** EXERCISE OBJECTIVE **
Search the material below for the string "computer" and list each line that holds it.

§ §

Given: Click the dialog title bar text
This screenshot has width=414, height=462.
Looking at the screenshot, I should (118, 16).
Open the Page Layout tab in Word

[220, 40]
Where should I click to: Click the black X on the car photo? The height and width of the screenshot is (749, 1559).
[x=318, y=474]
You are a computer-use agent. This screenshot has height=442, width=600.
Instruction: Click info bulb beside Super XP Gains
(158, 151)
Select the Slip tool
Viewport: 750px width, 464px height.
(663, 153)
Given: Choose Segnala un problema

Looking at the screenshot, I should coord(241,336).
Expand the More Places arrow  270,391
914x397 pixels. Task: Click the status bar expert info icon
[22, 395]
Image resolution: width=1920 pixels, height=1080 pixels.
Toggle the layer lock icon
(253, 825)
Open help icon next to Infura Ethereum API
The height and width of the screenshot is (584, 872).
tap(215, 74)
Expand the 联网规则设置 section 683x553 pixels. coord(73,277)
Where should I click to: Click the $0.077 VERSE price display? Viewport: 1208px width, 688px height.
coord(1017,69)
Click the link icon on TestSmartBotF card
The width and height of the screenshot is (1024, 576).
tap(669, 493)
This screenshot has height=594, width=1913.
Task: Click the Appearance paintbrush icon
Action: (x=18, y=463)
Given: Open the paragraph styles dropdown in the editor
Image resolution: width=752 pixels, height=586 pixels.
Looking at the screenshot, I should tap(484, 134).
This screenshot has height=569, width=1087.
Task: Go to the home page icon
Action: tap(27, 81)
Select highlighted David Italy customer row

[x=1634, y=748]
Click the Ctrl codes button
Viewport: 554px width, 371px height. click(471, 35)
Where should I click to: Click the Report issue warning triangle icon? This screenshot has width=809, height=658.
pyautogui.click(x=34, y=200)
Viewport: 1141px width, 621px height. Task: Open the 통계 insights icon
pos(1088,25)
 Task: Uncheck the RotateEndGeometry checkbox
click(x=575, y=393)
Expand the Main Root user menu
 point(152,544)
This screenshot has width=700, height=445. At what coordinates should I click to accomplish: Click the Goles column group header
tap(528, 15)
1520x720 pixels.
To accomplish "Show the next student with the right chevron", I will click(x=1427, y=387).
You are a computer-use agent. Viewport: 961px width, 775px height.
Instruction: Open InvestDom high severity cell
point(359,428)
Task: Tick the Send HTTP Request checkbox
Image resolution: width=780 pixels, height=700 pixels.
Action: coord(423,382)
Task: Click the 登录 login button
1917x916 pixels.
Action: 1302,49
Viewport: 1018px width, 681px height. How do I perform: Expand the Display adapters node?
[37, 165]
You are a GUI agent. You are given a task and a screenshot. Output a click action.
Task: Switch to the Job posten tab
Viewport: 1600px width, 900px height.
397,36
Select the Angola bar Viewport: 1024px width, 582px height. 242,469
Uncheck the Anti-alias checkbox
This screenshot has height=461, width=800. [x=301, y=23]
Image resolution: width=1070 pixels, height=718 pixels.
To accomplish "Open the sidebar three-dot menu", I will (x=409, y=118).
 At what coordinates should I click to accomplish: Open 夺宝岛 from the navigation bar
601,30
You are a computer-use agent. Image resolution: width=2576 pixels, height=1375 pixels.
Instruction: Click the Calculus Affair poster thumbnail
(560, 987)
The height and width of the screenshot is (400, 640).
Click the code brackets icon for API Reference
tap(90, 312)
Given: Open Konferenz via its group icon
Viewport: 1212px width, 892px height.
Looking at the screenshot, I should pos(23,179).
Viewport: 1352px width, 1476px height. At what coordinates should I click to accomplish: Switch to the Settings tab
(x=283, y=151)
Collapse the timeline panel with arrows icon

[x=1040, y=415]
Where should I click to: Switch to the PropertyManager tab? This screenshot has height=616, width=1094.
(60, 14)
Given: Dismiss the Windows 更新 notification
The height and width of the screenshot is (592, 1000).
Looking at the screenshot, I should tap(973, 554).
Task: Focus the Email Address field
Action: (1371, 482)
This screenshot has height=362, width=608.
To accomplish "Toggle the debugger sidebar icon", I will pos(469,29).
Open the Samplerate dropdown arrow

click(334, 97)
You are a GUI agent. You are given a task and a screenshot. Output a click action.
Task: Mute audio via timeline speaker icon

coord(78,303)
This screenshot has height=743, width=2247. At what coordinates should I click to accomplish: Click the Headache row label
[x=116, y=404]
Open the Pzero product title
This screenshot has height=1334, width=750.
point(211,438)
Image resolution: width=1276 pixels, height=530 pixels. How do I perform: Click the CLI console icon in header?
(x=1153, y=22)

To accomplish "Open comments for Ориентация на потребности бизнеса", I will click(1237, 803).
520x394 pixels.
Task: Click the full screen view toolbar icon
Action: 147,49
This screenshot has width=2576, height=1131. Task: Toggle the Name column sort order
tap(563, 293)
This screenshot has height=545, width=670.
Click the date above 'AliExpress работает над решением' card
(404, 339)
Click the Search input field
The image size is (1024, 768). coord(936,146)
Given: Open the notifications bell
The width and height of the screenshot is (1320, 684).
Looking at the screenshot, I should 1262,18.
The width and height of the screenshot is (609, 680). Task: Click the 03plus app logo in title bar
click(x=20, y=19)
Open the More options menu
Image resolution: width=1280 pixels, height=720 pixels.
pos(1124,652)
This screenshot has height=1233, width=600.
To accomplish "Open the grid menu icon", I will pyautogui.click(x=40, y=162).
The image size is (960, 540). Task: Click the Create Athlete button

§ §

** FINISHED EXERCISE **
You are a computer-use agent. This screenshot has height=442, width=600.
You are a computer-use agent. Viewport: 961px width, 775px height.
You are a computer-use agent. Image resolution: width=2576 pixels, height=1375 pixels.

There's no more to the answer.